Bentivoglio, parlando delle donne del tempo suo, dice _ben rare_ quelle
che non adoperassero il liscio[378], e quanto all’uso d’imbiondirsi i
capelli, era uso di tutte le donne italiane, ma più particolarmente
delle veneziane[379]. Il Tansillo comincia una terzina di certo suo
capitolo col verso
Donne che a farvi i capei d’or siete use;
e lodando le donne di Francia e di Germania, che non avevano, come le
italiane, quella fantasia, dice:
Nessuna se ne ammala o se n’ammazza
Per disio di portar le chiome gialle[380].
Vero è che quella fantasia l’avevano già avuta le donne romane[381].
Nel vestire, le cortigiane ostentavano somma eleganza e lusso
eccessivo.

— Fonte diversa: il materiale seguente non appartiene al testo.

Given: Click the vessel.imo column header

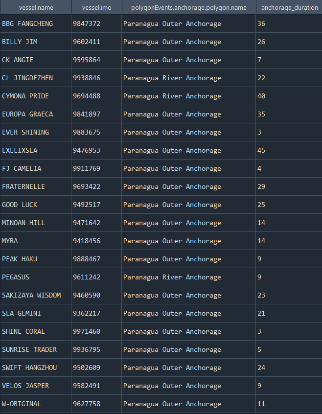Looking at the screenshot, I should coord(96,7).
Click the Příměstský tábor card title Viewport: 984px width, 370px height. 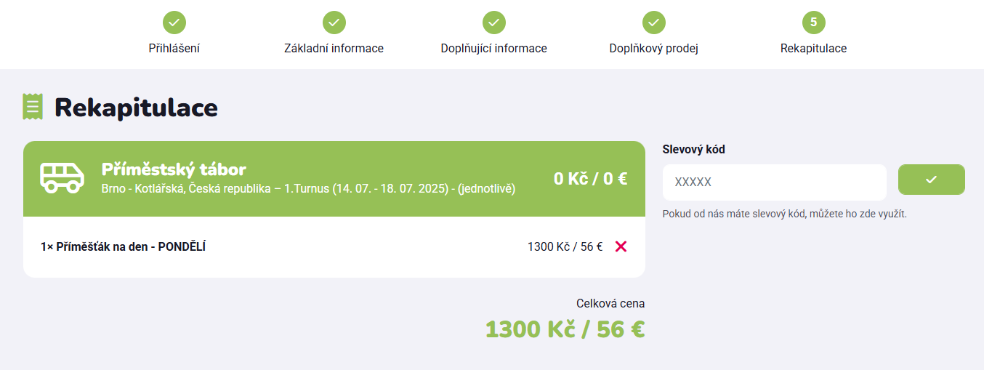tap(174, 170)
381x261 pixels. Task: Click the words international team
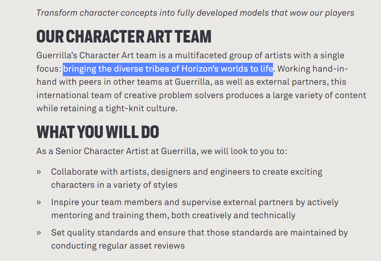pos(67,95)
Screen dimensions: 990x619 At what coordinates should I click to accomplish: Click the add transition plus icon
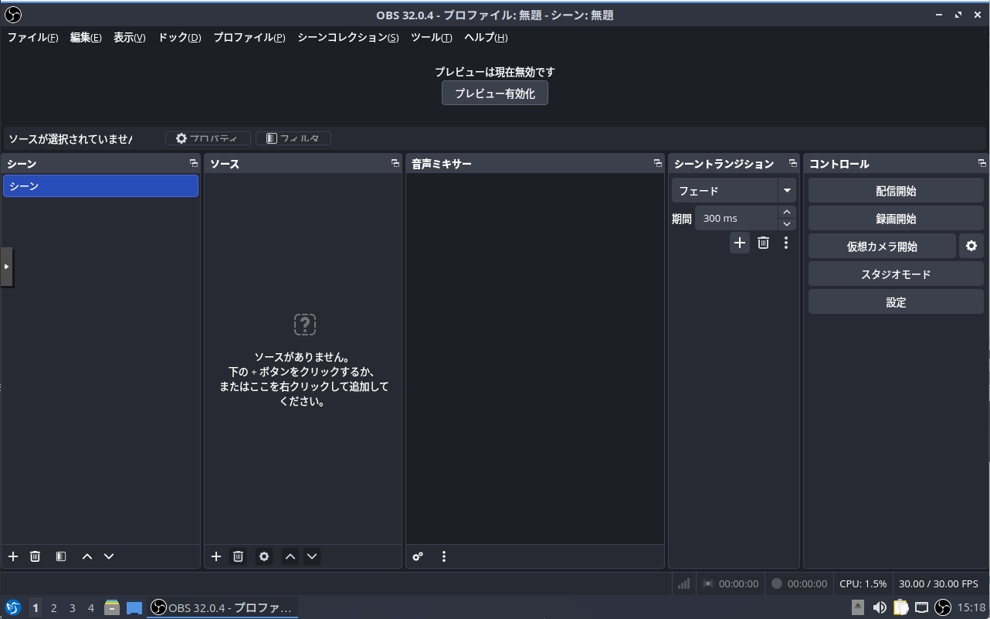click(740, 243)
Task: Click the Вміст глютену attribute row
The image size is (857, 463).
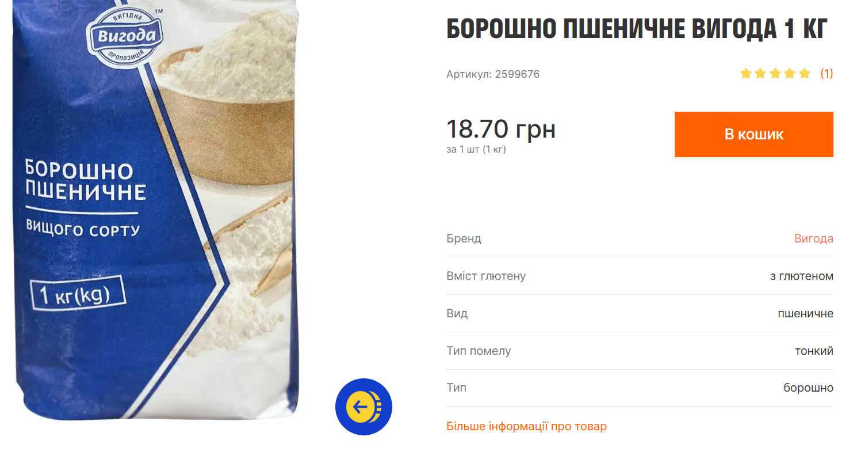Action: coord(640,276)
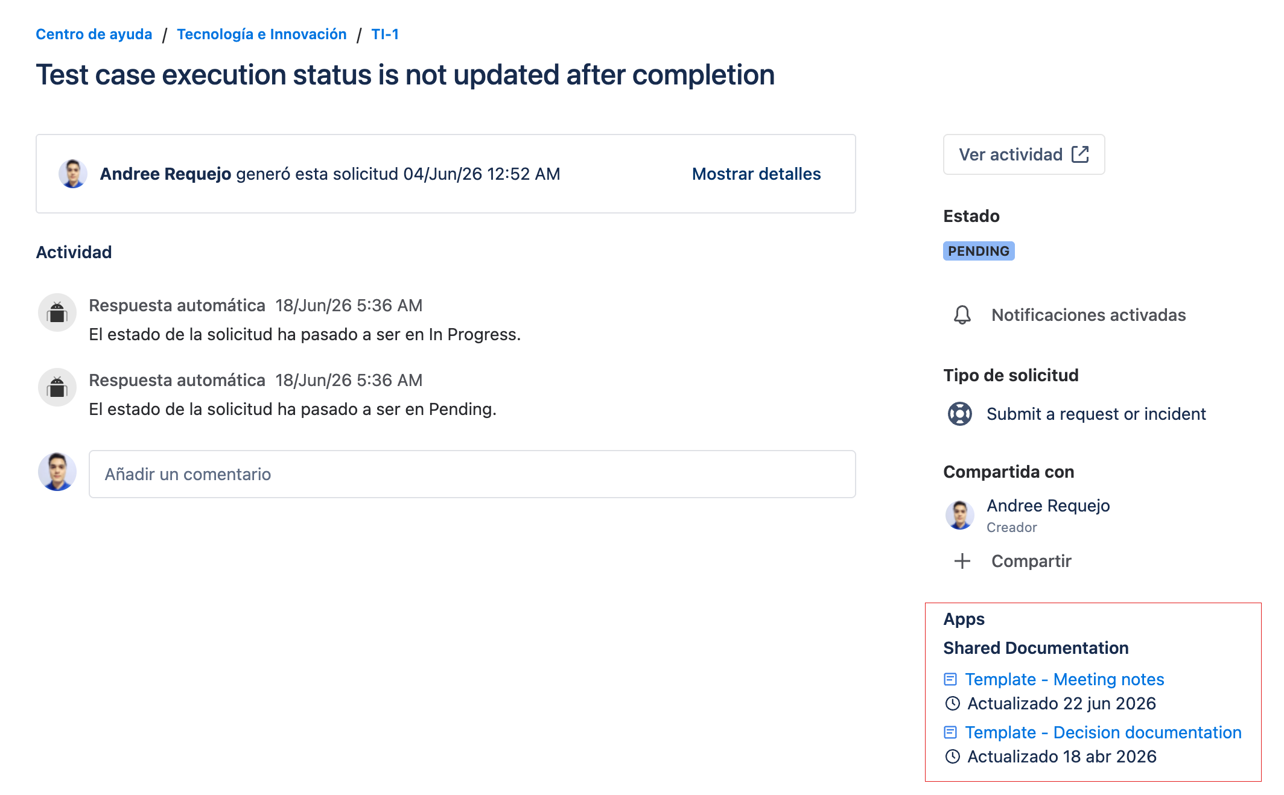Open the Ver actividad button
Screen dimensions: 1284x795
pyautogui.click(x=1024, y=154)
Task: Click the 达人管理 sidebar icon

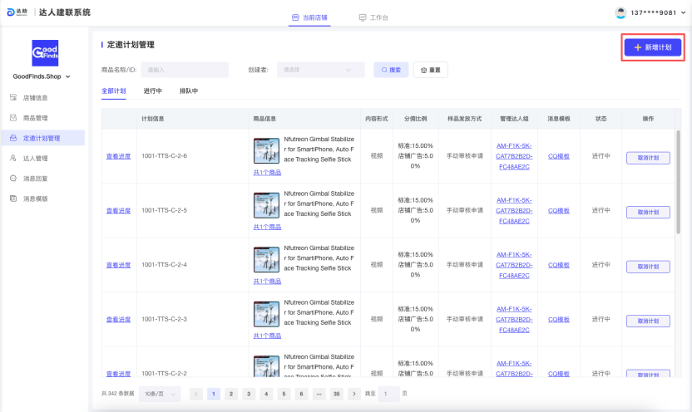Action: click(13, 158)
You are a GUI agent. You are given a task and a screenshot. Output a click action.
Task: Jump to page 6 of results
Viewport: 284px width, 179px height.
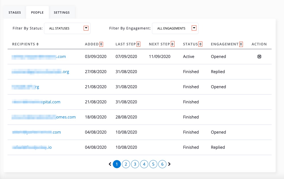tap(162, 164)
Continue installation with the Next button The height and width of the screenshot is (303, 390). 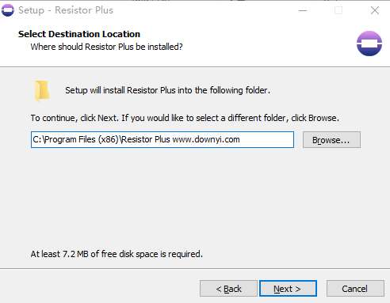click(288, 289)
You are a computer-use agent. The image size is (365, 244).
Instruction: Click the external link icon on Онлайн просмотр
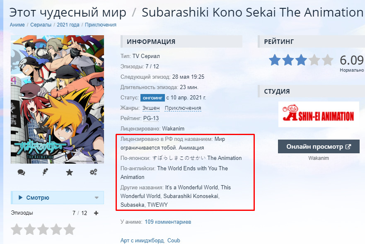(348, 147)
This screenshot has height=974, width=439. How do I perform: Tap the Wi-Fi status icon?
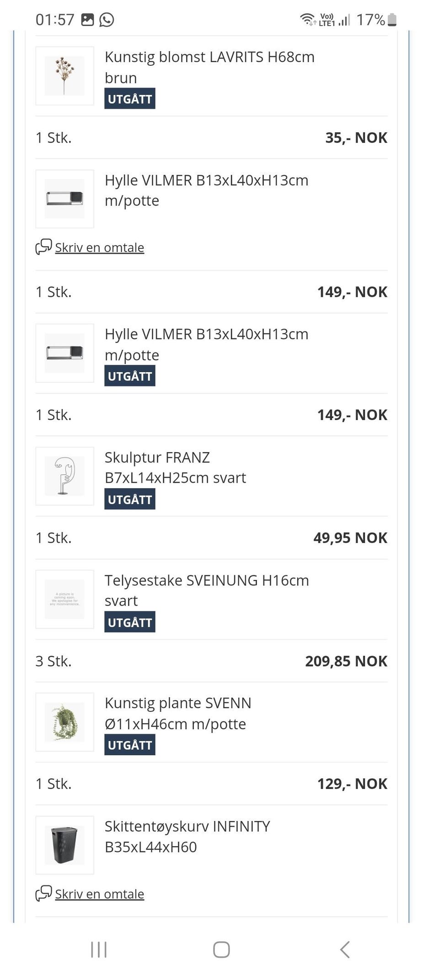point(307,20)
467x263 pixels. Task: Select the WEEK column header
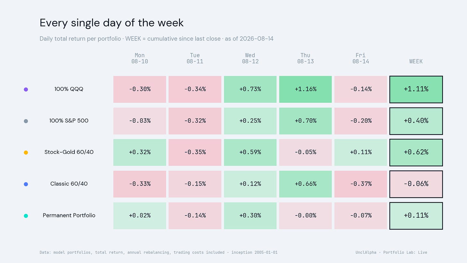(416, 61)
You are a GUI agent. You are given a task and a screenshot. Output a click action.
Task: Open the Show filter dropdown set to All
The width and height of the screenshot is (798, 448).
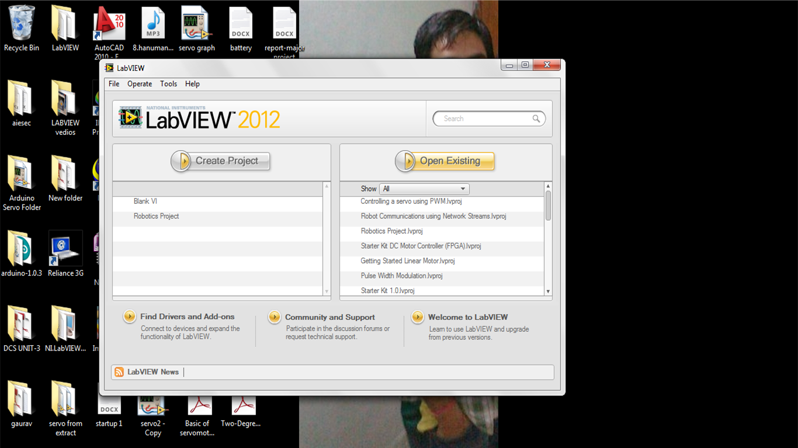[x=424, y=189]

Usavano biancherie finissime e profumate, vesti di seta, di
velluto, di drappo d’oro ricchissime, acconciature pompose, pellicce
delle più rare, guanti preparati con la concia di gelsomini di Spagna,
o di garofani, trine e pizzi preziosi di Venezia, e abbagliavano con lo
scintillio delle anella, delle maniglie, delle collane, dei pendenti,
dei diademi. Erano sempre le prime a seguitare le nuove fogge, le quali
mutavano spesso[382]. Di tanto in tanto andava una legge, o un bando,
che tentava por misura a tali pompe, vietando i panni più ricchi, gli
ori e le gemme; ma leggi e bandi facevano poco pro, e coloro stessi che
li avevano mandati fuori li lasciavan cadere. Le cortigiane non ricche
toglievano, per comparir fuori di casa, vesti e ornamenti a nolo[383].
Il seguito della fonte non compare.